As reported last week, President Obama released his $3.77 trillion budget proposal for fiscal year 2014, which includes $400 billion in spending cuts to health care and would raise taxes on higher-income individuals.  The budget would eliminate the recent cuts under sequestration, which implemented a 2 percent cut in Medicare provider payments and a 5.1 percent cut to the National Institutes of Health (NIH), and replace them with other reductions.

It is important to note that budgets are not law, and the proposals contained in the document need to be adopted by Congress prior to their implementation. The Obama budget proposal will now join competing budget outlines that have already been approved by the Republican-controlled House and the Democratic-run Senate.  Washington insiders predict that serious budget negotiations will not take place until the summer, when the government will again be confronted with the need to raise the government’s borrowing limit or face the prospect of a first-ever default on U.S. debt.

Doc Fix

The proposal includes a “doc fix” on the sustainable growth rate (SGR) formula used to set Medicare pay rates. The current formula will trigger a 25% cut in physician pay on January 1, 2014, unless Congress steps in again to delay the cuts.  The President’s budget proposal would freeze physician pay rates at their current level. The proposal would implement several years of fee-for-service “payment stability” that would give the Centers for Medicare & Medicaid Services (CMS) more time to develop various pay-for-performance models from which physicians eventually could choose. The goal of the budget plan is to “provide predictable payments that incentivize quality and efficiency in a fiscally responsible way.” The proposal establishes a baseline expense of $249 billion over 10 years, which assumes the cost of repealing the SGR and a 10-year payment freeze. 

HHS and NIH

The budget proposal allocates a total of $80.1 billion for Health and Human Services (HHS), or about $4 billion more than was budgeted for the department in 2012.  This includes $1.5 billion to cover the health reform law’s insurance exchanges, which are due to start covering people in 2014.  The budget proposal also appropriates $31.3 billion for the NIH, of which 83% would go to fund outside research. NIH also hopes to spend $40 million “on research collaborations with academic institutions, the private sector, and other government agencies on the new Brain Research through Application of Innovative Neurotechnologies (BRAIN) Initiative,” as noted in the budget document. 
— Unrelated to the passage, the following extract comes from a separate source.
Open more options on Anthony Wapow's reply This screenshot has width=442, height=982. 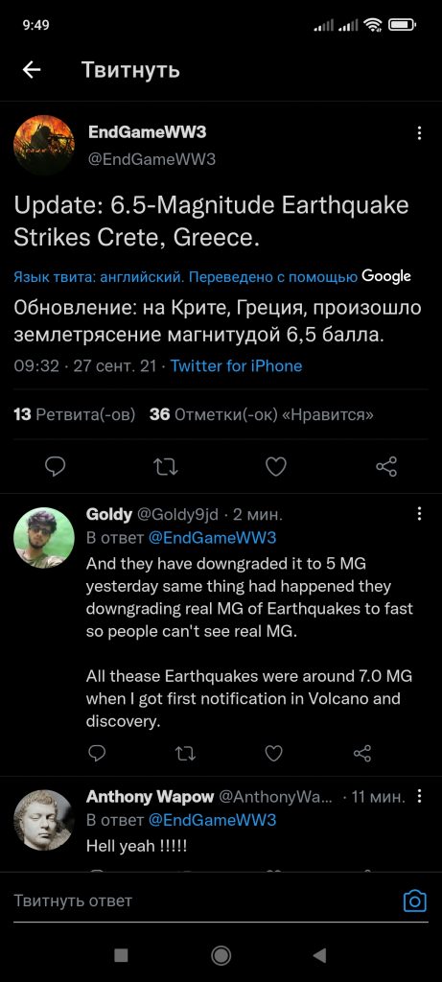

The $400 billion in health care spending cuts would come from Medicare provider cuts, Medicare reforms, and implementation of fraud and abuse programs. Further details include the following:

Medicare Cuts to Providers

  • Cuts $11 billion over 10 years to Medicare Indirect Medical Education (IME) Payments beginning in 2014;
  • Reduces the bad debt reimbursement for eligible Medicare providers from 65% to 25% over three years starting in 2014, which would total $25.49 billion in cuts over 10 years;
  • Requires Medicare to get the same drug rebates that Medicaid receives for brand name and generic drugs provided to beneficiaries who receive the part D low-income subsidy.  Accelerates drug rebates to Medicare beneficiaries in the coverage gap. A total of $134.38 billion in cuts over 10 years;
  • Reduces payment of physician administered Part B drugs from 106 percent of average sales price to 103 percent of average sales price. Total of $4.48 billion in cuts over 10 years;
  • Increases the levy authority for payments to Medicare providers with delinquent tax debt.
  • Allows providers who meet certain accountability standards to self-refer radiation therapy, therapy services, and advanced imaging services. A total of $6.05 billion over 10 years.
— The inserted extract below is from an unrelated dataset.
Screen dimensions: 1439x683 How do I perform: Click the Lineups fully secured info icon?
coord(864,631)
Reforms to Medicare Program

  • Establishes a Part B premium surcharge for beneficiaries that purchase Medigap coverage;
  • Modifies Part B deductible for new enrollees;  
  • Encourages use of generic drugs by low-income beneficiaries;
  • Strengthens the Independent Payment Advisory Board by reducing the target growth rate from GDP per capita plus 1% to plus 0.5%.
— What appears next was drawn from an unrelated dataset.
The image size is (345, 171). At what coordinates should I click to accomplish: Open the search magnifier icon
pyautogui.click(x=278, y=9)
Medicare and Medicaid Fraud Proposals

  • Allows civil monetary penalties or intermediate sanctions for providers who do not update enrollment information;
  • Requires prior authorization for advanced imaging;
  • Directs states to track high prescribers and utilizers of prescription drugs in Medicaid to identify abnormal billing and prescribing patterns;
  • Expands the mandate for authorities to investigate and prosecute allegations of abuse or neglect of Medicaid beneficiaries in additional health care settings;
  • Affirms Medicaid’s position as a payer of last resort by removing exceptions to the requirement that State Medicaid agencies reject medical claims when another entity is legally liable to pay the claim;
  • Alleviates state program integrity reporting requirements by consolidating redundant error rate measurement programs to create a streamlined audit program with meaningful outcomes, while maintaining the Federal and State Government’s ability to identify and address improper Medicaid payments.